上坂あゆ美連載「人には人の呪いと言葉」第1回
さとうさん、こんにちは。
なかなかにハードなお家にお生まれになったんですね。私の家族もほぼ高卒ですし、それ以前に父がギャンブル依存のクズだったためにさまざまな困難がありました。もちろんさとうさんの苦しみと私の苦しみは全く別のものだと思いますが、深く頷きながらご相談を読みました。後天的に育ちが良さそうな人になろうと努力をされたこと、そして実際に育ちが良さそうな人になっていること、本当にすごいです。なかなかできることじゃありません。
私は大学2年ごろ、どうしても受けたい授業があって、東京大学のゼミに外部参加したことがありました。当時の私はさとうさんと同じように生育環境のコンプレックスもありましたし、それの延長線上で、うっすらとした学歴コンプレックスもありました。本当に残酷なことですけど、裕福で育ちが良い人って、実際高学歴なことが多いじゃないですか。だから東大なんていうのは、私にとってコンプレックスを刺激されてやまない場所でした。

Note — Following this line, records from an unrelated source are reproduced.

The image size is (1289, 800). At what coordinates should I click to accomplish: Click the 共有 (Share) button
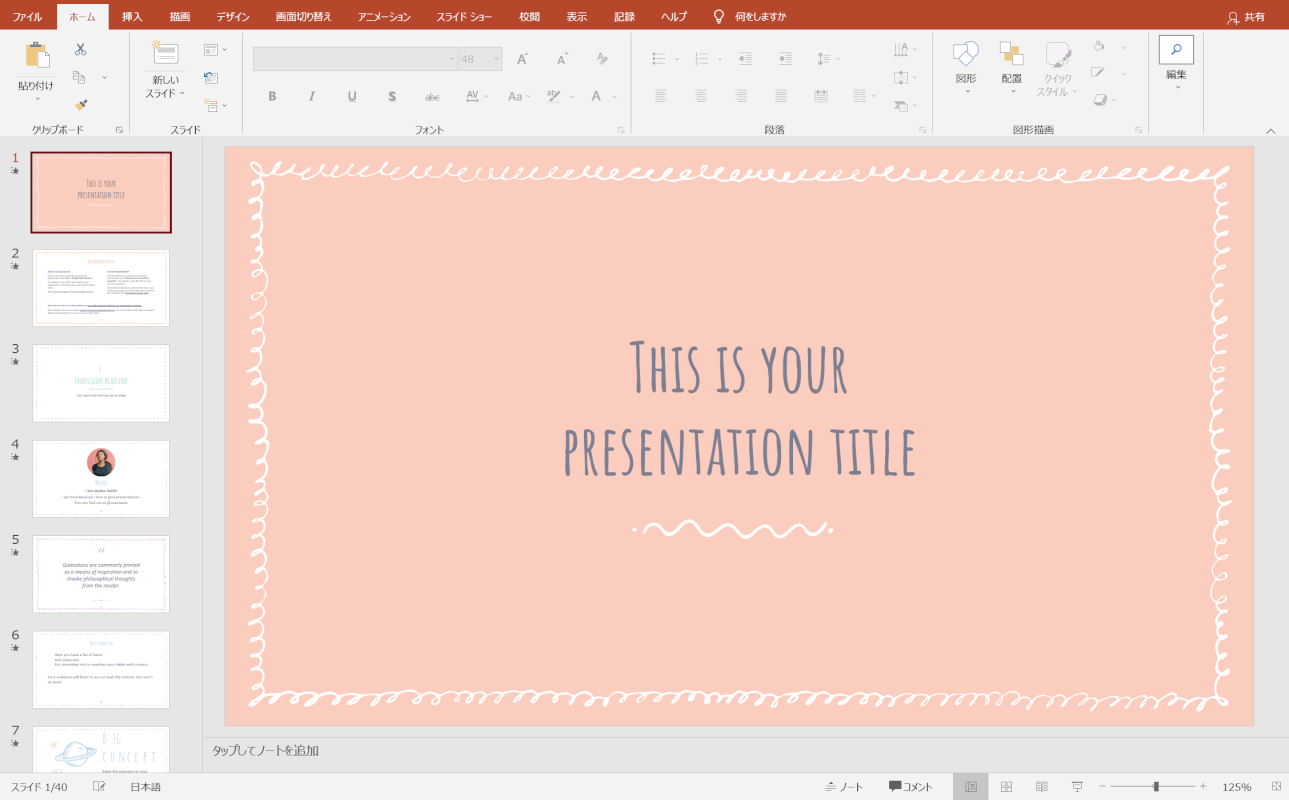[1246, 17]
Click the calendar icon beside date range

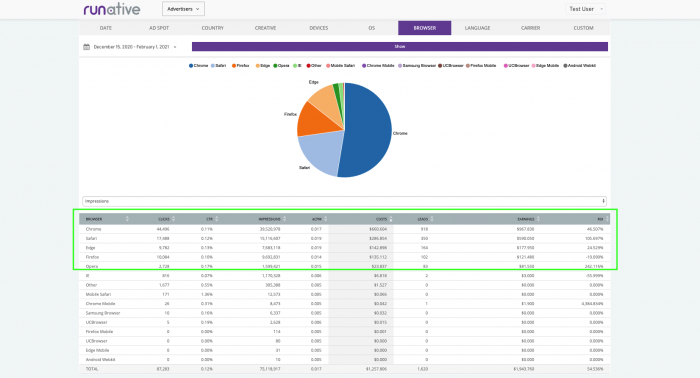[87, 47]
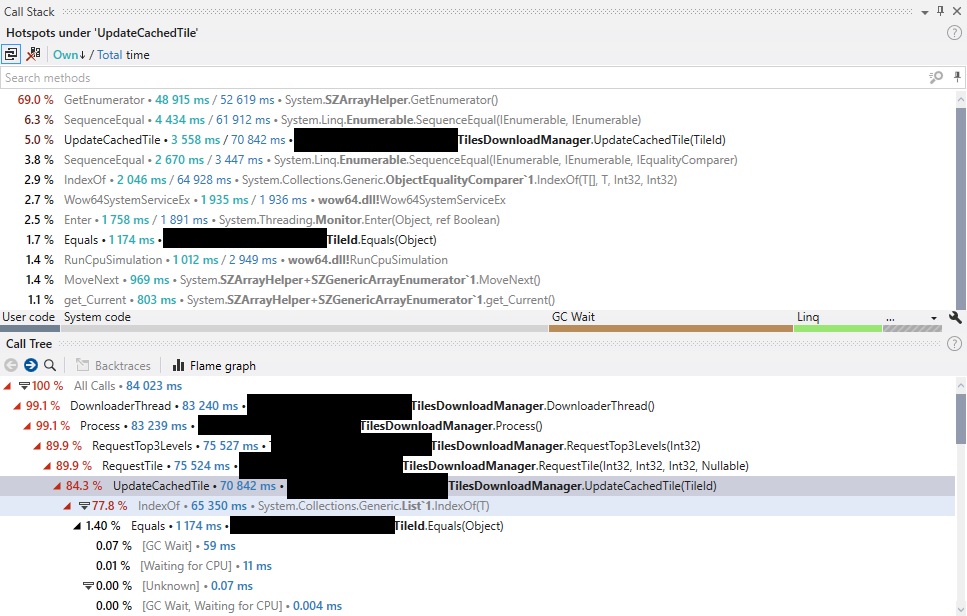Click the Backtraces icon button
Viewport: 967px width, 616px height.
tap(80, 365)

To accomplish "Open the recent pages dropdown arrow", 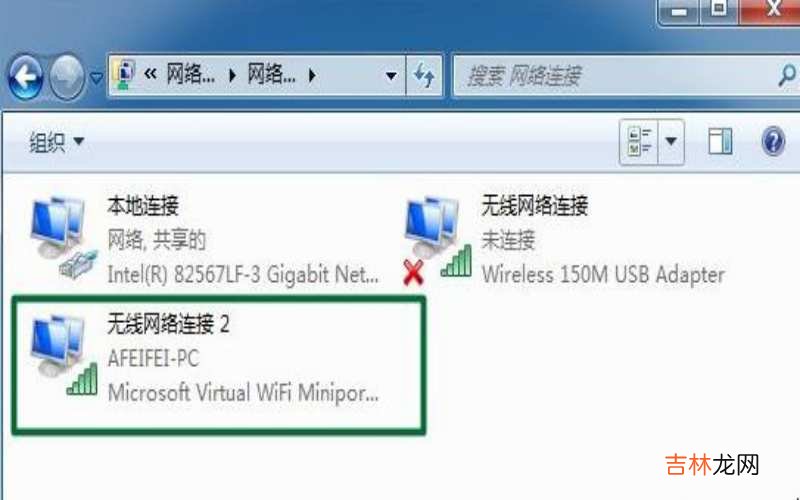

コンプレックスって自分自身が生きづらいというのが目立つデメリットですが、それと同時に、自分のコンプレックスを前提にしたフィルターを通して人に接してしまうので、周囲に対して悪影響も及ぼしかねないと思います。例えば自分の容姿にコンプレックスを持つ人がいたら、周囲の人を美人か醜いかという軸で判断してしまいやすくなるでしょうし、さとうさんの場合は育ちが良いか悪いか、金持ちか貧乏かという軸で見てしまいやすくなることがあるかもしれません。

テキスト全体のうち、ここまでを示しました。